What do you like to eat?
I have not answered her. Apples and popcorn, I suppose. Once upon a time my answer to that question would have been very different. Once upon a time I also would have told her that I ate my eggs scrambled, chocolate dark, toast warm and just barely crisp and golden. No butter but sprinkled with salt.
But now I do not like to eat anything. I eat out of necessity, to silence my hunger and function a while longer.
Apples and popcorn
do the trick. I do not need or want anything else, her horrible bagels and cream cheese.
I would like to order off the menu please. Something healthy and natural, something like—
Popcorn?
she interrupts. Her patience and even her fake, thread-thin smile have run out.

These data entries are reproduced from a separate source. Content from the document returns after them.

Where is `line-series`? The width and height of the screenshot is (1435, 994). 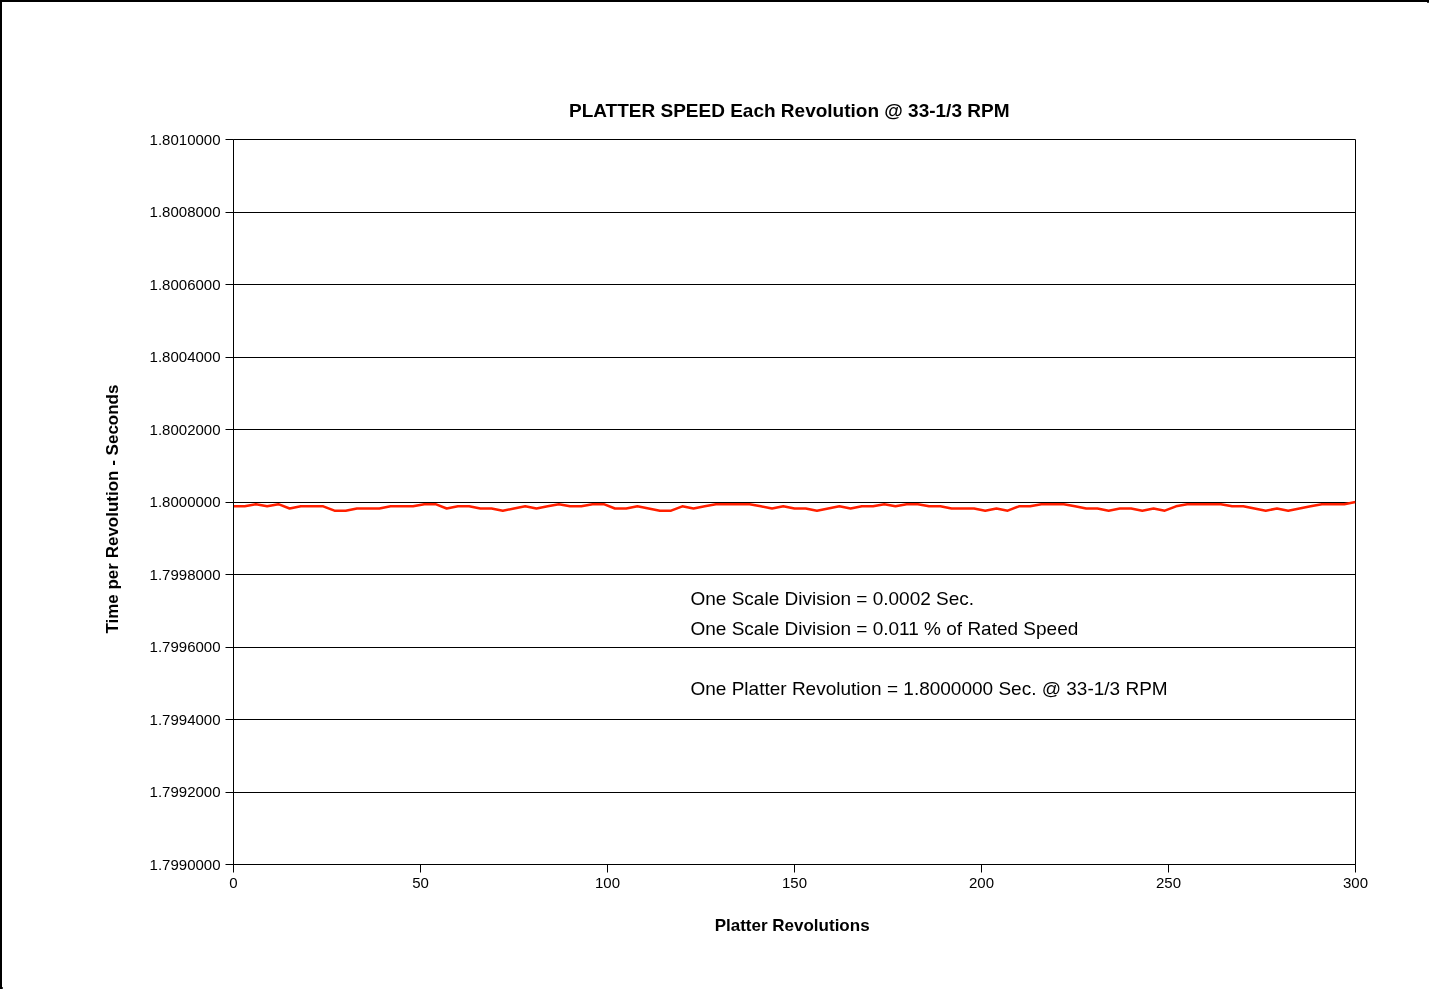 line-series is located at coordinates (794, 506).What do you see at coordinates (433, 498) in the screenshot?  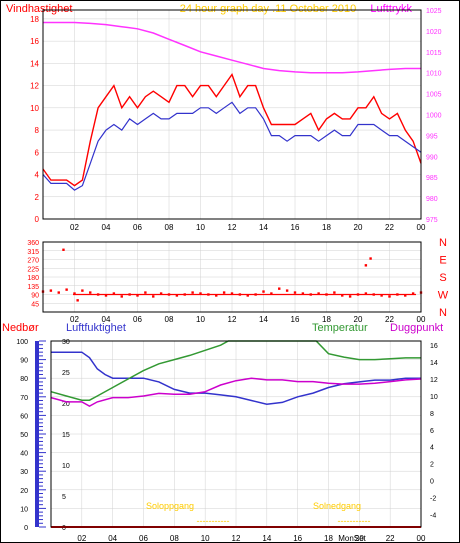 I see `y-tick-label: -2` at bounding box center [433, 498]. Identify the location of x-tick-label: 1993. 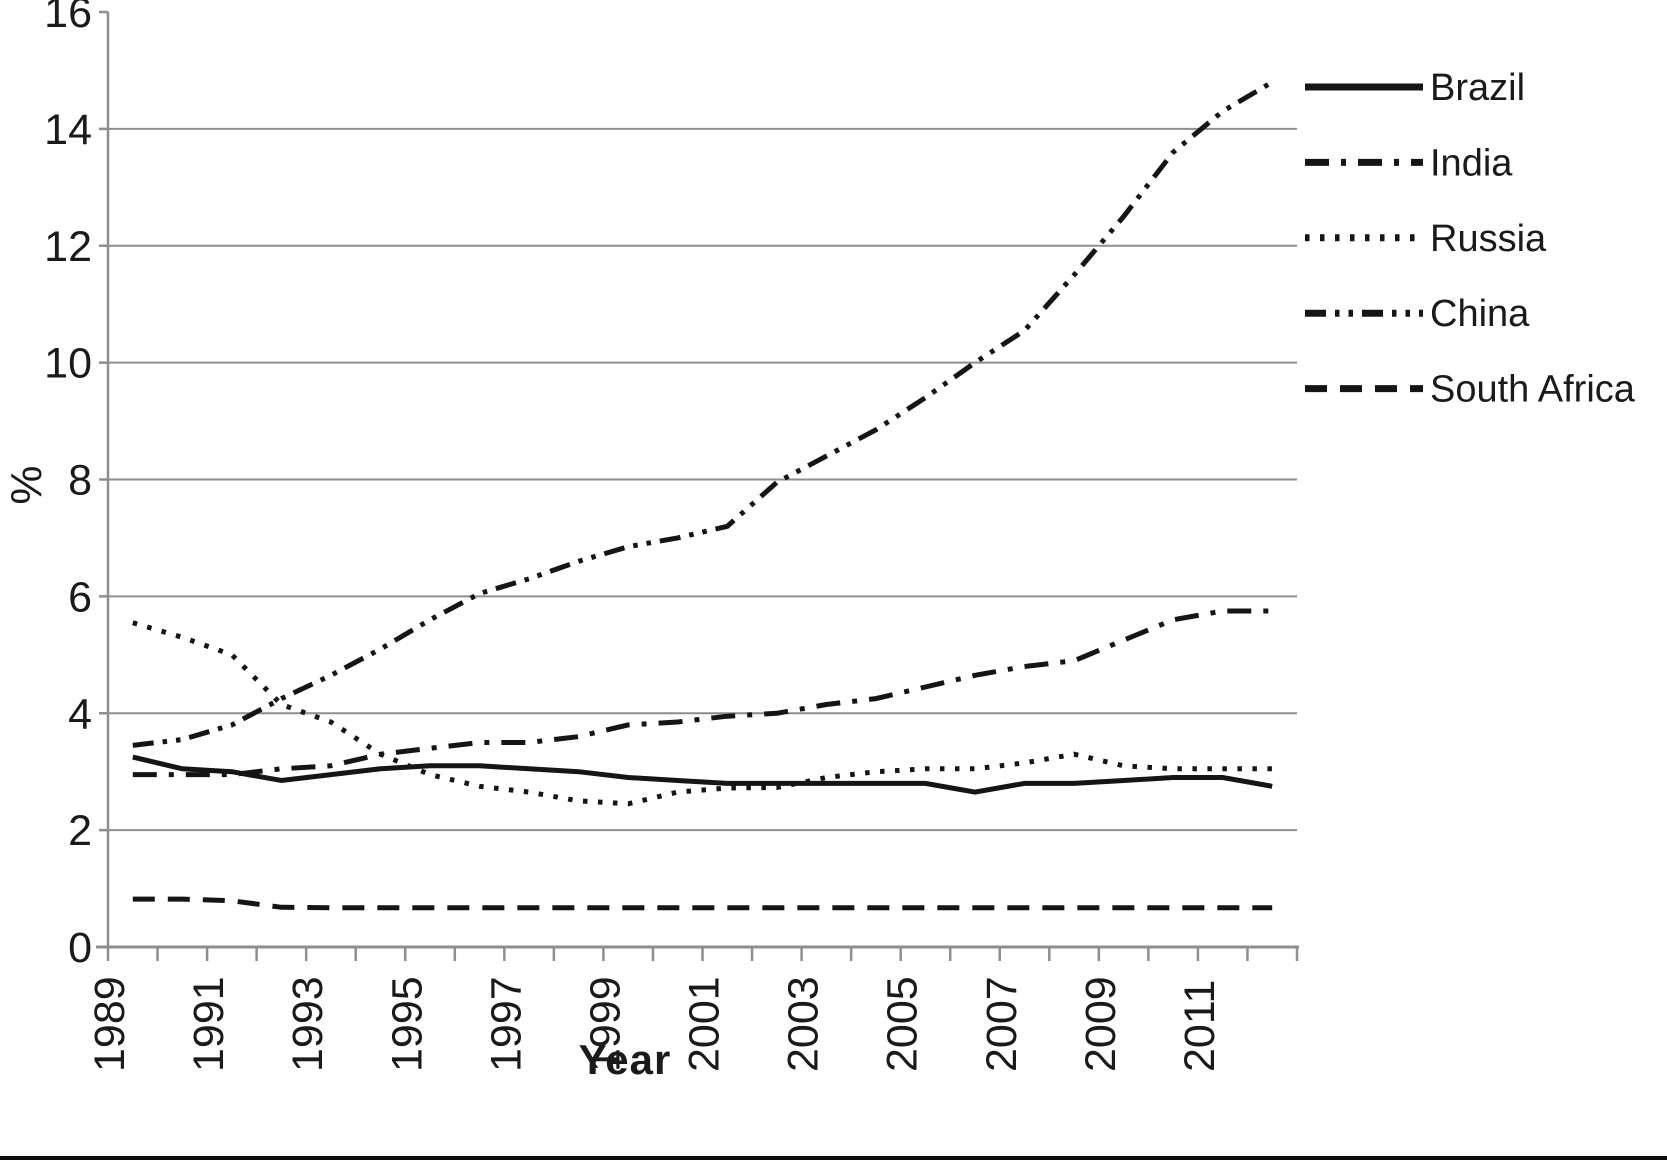
(308, 1024).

You would need to eat thirty-five bags a day, or forty-six point sixty-six medium apples to meet your caloric needs.
She has succeeded, again, in shocking me into silence. I do not understand what she means. Rather, I do not want to understand what she means by “caloric needs.”
Let me explain the refeeding process to you, who seem to know so much about nutrition:
A normal body, at rest, needs a thousand calories to survive. Just the basics: heartbeat, breath, blood flow, body temperature.
I already wince at a thousand.
A normal woman of your height and age needs a thousand to fifteen hundred more to carry out the basic active functions of her day: like getting out of bed, going to work. Driving her car, talking on the phone, picking up groceries, walking the dog, hanging her coat up, even watching TV … but you need even more than that.
More? More? Than two thousand calories? More than two thousand five hundred?
Because you’ve been starving and overexercising, you’ve been feeding on your own organs. You have no fat reserves, no period, no calcium in your bones. No estradiol in your bloodstream. In fact, you are less woman now than a two-year-old girl.
She is treating me like that two-year-old girl, the recurring theme of this place. But I have no time to be angry; the nutritionist drops her next bomb:
In order to repair the damage you’ve done, your body needs more energy. More energy means more calories: five hundred more, at least.
I do the math, poorly, in my head. I feel a panic attack coming on.
Two thousand five hundred calories?
I shriek.
At least. Probably more. I have had patients consume up to three thousand five hundred for results.
Three thousand five hundred calories! A day! More food than I consume in four! She is mad, utterly mad.
You need low-volume, high-fat, calorie-dense foods. Believe me, thirty-five bags of popcorn will not fit in that stomach of yours.
I do not even bother to hold back the tears. The time is past for pretense at poise. I cry like that two-year-old girl, terrified and trapped in a body I have no use for.
I do not scream. I hiccup and sob. I tell her to go to hell and that I am done. I am taking my anorexia with me and we are both going home.
If you leave you will die,
she says, indifferent, bringing this conversation to an end. She walks past the plush red chair and opens the door. Our first session is over.
And keep in mind that you have two refusals left before you get the tube.